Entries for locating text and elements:

○ ○ ○

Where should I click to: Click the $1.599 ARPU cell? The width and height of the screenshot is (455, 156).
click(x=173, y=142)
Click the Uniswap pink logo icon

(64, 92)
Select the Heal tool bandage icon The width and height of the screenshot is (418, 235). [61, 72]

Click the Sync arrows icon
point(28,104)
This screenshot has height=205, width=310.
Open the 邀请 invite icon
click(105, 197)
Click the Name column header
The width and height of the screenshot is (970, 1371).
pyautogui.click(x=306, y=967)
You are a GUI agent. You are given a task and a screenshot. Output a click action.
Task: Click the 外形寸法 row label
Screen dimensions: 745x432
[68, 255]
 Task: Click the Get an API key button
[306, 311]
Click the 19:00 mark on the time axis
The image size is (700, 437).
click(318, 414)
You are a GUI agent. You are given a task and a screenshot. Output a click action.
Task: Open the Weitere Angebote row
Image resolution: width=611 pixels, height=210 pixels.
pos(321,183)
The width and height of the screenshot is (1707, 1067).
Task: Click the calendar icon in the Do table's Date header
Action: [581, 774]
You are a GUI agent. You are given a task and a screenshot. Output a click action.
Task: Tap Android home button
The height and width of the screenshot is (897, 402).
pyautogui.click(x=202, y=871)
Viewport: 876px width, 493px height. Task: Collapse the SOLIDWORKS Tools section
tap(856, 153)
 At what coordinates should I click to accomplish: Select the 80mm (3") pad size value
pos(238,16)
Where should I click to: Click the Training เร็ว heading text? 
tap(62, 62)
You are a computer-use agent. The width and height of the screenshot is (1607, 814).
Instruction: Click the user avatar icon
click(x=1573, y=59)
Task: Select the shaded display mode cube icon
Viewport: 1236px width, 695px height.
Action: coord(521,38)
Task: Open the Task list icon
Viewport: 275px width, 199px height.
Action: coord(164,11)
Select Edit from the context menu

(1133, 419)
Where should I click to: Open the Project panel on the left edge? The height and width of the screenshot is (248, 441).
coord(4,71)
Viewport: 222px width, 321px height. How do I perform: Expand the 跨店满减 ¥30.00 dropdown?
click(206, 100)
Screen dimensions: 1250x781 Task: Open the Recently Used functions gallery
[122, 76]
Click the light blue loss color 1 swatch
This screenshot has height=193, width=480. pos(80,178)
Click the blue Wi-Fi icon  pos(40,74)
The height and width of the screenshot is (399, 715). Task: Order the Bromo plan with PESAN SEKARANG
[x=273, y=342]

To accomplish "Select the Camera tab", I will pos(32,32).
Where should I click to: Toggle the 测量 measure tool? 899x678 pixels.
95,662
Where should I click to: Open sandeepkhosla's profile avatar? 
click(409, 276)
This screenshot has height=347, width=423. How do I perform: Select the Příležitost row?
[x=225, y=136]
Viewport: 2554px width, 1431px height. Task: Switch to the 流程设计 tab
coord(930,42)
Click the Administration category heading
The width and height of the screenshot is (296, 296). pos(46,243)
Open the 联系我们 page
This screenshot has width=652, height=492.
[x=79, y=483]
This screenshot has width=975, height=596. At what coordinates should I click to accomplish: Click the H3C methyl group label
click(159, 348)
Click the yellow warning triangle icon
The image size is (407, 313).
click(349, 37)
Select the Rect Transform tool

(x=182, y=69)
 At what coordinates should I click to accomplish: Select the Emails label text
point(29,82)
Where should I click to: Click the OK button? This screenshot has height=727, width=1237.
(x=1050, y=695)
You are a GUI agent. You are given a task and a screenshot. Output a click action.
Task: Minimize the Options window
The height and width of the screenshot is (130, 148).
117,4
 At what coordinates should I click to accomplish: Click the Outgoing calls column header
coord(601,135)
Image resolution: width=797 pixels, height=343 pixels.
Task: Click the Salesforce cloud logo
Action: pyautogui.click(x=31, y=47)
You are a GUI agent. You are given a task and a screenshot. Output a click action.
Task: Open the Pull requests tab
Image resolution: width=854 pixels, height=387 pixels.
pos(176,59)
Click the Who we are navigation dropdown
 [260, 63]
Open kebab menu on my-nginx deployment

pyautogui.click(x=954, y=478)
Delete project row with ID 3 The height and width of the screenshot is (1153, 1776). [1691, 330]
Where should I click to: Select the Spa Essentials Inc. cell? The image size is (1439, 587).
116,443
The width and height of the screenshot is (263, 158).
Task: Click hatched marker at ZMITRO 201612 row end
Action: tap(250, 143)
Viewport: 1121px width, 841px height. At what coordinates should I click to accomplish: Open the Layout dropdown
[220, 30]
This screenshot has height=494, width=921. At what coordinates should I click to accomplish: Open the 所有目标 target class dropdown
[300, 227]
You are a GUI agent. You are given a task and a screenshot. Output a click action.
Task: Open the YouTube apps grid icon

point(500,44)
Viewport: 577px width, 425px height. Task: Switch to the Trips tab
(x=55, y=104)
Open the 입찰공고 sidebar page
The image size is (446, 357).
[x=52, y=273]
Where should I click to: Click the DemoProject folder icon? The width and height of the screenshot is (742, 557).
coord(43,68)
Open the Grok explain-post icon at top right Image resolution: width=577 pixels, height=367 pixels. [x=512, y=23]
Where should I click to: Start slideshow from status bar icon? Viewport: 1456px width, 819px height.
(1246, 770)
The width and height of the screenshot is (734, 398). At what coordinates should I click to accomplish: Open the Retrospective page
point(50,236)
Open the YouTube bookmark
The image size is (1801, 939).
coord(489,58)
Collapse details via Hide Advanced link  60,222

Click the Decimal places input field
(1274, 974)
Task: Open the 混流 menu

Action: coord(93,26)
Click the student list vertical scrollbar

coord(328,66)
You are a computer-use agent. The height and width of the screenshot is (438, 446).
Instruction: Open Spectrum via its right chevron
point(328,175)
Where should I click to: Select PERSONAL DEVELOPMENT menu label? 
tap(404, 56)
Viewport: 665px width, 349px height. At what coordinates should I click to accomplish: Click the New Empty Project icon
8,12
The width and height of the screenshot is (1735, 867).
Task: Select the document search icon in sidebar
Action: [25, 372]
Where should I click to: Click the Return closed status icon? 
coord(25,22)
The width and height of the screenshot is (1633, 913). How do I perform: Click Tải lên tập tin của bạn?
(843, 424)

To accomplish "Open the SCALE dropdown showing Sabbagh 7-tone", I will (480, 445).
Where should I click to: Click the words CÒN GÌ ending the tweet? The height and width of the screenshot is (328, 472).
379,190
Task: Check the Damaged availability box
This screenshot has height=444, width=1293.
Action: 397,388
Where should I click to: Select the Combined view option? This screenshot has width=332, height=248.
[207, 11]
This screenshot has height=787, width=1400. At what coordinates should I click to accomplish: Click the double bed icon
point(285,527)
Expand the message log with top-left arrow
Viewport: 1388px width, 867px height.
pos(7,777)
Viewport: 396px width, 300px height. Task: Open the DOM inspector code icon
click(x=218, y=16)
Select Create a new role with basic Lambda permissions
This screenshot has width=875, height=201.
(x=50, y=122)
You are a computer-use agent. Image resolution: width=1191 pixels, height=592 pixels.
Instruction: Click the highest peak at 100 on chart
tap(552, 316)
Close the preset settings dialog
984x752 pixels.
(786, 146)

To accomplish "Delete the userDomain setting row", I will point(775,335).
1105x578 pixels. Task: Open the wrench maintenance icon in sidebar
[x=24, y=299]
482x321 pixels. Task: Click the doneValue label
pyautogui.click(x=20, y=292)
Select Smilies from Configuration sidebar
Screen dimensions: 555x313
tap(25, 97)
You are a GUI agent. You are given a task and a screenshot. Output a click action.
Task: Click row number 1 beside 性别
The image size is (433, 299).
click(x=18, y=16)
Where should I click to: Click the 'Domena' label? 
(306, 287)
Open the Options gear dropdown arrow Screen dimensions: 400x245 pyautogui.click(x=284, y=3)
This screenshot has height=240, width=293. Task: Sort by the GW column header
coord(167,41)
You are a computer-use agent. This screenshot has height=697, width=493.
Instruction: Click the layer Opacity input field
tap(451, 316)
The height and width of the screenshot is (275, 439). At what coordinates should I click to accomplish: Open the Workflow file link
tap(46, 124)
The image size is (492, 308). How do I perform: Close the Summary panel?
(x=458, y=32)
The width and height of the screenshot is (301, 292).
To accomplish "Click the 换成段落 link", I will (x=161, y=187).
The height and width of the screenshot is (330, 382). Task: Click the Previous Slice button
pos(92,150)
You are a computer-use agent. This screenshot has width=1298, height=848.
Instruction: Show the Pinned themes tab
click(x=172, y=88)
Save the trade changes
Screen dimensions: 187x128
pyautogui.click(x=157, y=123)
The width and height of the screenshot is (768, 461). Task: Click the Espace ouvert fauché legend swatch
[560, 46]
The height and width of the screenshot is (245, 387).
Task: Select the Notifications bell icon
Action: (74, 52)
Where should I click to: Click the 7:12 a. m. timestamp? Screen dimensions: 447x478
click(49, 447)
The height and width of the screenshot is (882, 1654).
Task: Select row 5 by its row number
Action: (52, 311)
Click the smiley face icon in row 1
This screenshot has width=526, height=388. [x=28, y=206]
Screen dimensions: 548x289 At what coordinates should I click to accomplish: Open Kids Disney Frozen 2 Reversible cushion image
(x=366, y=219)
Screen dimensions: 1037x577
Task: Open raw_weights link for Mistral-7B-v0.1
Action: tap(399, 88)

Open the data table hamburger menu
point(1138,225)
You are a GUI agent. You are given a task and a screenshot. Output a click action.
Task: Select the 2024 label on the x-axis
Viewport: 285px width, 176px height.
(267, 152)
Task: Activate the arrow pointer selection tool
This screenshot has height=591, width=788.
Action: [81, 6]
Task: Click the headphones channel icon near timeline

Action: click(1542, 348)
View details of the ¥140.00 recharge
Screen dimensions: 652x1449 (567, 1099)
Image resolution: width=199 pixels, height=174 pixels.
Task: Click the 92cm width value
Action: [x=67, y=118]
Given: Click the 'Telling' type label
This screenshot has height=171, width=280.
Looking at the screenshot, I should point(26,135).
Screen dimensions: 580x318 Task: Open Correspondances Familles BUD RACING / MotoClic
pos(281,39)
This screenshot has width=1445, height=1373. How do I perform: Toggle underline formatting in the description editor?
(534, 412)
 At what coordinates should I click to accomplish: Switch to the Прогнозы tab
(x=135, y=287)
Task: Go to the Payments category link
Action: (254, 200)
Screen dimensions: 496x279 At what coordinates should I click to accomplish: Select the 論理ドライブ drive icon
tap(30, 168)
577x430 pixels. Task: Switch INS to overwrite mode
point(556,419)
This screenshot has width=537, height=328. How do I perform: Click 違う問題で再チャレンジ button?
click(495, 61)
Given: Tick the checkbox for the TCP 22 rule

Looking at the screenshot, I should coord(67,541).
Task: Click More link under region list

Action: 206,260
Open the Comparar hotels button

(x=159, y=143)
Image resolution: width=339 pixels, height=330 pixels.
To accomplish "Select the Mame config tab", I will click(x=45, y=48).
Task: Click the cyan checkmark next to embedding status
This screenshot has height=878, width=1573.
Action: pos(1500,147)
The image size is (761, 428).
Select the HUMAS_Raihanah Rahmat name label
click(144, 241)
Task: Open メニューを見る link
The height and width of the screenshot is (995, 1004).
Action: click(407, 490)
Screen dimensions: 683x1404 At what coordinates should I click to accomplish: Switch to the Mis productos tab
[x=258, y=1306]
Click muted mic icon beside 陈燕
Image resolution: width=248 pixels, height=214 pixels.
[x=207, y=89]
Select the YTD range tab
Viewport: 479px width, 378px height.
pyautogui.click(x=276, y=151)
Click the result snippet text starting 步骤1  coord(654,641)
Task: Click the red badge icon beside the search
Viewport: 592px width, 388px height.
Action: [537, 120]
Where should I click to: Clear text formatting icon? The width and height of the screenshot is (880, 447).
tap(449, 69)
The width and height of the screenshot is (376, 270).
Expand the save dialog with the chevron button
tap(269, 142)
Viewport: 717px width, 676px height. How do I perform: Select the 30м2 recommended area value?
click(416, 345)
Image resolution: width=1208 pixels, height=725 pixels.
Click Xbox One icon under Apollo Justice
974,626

○ ○ ○

(WHAT YOU SHOULD DO): Copy out everything from the beginning of the material down through the line containing "click(318, 414)", substituting "Clone tool" for "Heal tool" and leaving all else unchanged.

(TASK RESULT):
Where should I click to: Click the $1.599 ARPU cell? The width and height of the screenshot is (455, 156).
click(x=173, y=142)
Click the Uniswap pink logo icon

(64, 92)
Select the Clone tool bandage icon The width and height of the screenshot is (418, 235). [61, 72]

Click the Sync arrows icon
point(28,104)
This screenshot has height=205, width=310.
Open the 邀请 invite icon
click(105, 197)
Click the Name column header
The width and height of the screenshot is (970, 1371).
pyautogui.click(x=306, y=967)
You are a GUI agent. You are given a task and a screenshot. Output a click action.
Task: Click the 外形寸法 row label
Screen dimensions: 745x432
[68, 255]
 Task: Click the Get an API key button
[306, 311]
Click the 19:00 mark on the time axis
The image size is (700, 437).
click(318, 414)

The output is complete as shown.